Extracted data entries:
────────────────────────────────────────
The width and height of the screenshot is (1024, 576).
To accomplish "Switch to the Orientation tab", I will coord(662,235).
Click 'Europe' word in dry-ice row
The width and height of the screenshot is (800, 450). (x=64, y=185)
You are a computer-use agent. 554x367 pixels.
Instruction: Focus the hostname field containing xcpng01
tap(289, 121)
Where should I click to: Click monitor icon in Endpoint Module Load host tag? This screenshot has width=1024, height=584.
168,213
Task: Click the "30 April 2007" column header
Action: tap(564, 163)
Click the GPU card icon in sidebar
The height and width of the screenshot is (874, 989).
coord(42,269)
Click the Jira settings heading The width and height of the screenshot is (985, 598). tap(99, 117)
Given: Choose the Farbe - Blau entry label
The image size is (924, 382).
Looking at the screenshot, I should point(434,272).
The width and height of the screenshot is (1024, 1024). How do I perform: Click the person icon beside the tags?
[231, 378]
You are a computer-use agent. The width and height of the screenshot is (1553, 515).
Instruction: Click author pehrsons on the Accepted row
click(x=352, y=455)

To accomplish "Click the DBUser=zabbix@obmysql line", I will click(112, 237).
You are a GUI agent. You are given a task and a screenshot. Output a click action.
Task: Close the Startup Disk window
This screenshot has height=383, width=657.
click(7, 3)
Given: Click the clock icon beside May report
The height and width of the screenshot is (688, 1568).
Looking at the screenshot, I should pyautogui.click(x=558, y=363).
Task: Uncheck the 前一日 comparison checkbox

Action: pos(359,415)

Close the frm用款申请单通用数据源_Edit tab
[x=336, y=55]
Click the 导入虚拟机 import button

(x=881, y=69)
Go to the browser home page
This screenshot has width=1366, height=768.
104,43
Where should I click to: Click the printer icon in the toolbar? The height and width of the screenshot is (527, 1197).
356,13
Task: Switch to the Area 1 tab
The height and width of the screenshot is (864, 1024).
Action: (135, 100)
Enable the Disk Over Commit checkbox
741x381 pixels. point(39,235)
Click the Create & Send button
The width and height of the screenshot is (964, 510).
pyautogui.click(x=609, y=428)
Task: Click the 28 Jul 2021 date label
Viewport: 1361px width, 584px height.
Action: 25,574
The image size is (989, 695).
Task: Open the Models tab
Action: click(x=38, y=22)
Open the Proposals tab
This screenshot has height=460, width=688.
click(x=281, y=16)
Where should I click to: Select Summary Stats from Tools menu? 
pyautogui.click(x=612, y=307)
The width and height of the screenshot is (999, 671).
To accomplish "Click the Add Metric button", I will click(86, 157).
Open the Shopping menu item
────────────────────────────────────────
Assigned task ::
Each line must be given again exactly as written above.

Exercise answer ::
The width and height of the screenshot is (1024, 576).
To accomplish "Switch to the Orientation tab", I will coord(662,235).
Click 'Europe' word in dry-ice row
The width and height of the screenshot is (800, 450). (x=64, y=185)
You are a computer-use agent. 554x367 pixels.
Instruction: Focus the hostname field containing xcpng01
tap(289, 121)
Where should I click to: Click monitor icon in Endpoint Module Load host tag? This screenshot has width=1024, height=584.
168,213
Task: Click the "30 April 2007" column header
Action: tap(564, 163)
Click the GPU card icon in sidebar
The height and width of the screenshot is (874, 989).
coord(42,269)
Click the Jira settings heading The width and height of the screenshot is (985, 598). tap(99, 117)
Given: Choose the Farbe - Blau entry label
The image size is (924, 382).
Looking at the screenshot, I should point(434,272).
The width and height of the screenshot is (1024, 1024). How do I perform: Click the person icon beside the tags?
[231, 378]
You are a computer-use agent. The width and height of the screenshot is (1553, 515).
Instruction: Click author pehrsons on the Accepted row
click(x=352, y=455)

To accomplish "Click the DBUser=zabbix@obmysql line", I will click(112, 237).
You are a GUI agent. You are given a task and a screenshot. Output a click action.
Task: Close the Startup Disk window
This screenshot has height=383, width=657.
click(7, 3)
Given: Click the clock icon beside May report
The height and width of the screenshot is (688, 1568).
Looking at the screenshot, I should pyautogui.click(x=558, y=363).
Task: Uncheck the 前一日 comparison checkbox

Action: pos(359,415)

Close the frm用款申请单通用数据源_Edit tab
[x=336, y=55]
Click the 导入虚拟机 import button

(x=881, y=69)
Go to the browser home page
This screenshot has width=1366, height=768.
104,43
Where should I click to: Click the printer icon in the toolbar? The height and width of the screenshot is (527, 1197).
356,13
Task: Switch to the Area 1 tab
The height and width of the screenshot is (864, 1024).
Action: (135, 100)
Enable the Disk Over Commit checkbox
741x381 pixels. point(39,235)
Click the Create & Send button
The width and height of the screenshot is (964, 510).
pyautogui.click(x=609, y=428)
Task: Click the 28 Jul 2021 date label
Viewport: 1361px width, 584px height.
Action: 25,574
The image size is (989, 695).
Task: Open the Models tab
Action: click(x=38, y=22)
Open the Proposals tab
This screenshot has height=460, width=688.
click(x=281, y=16)
Where should I click to: Select Summary Stats from Tools menu? 
pyautogui.click(x=612, y=307)
The width and height of the screenshot is (999, 671).
To accomplish "Click the Add Metric button", I will click(86, 157).
Open the Shopping menu item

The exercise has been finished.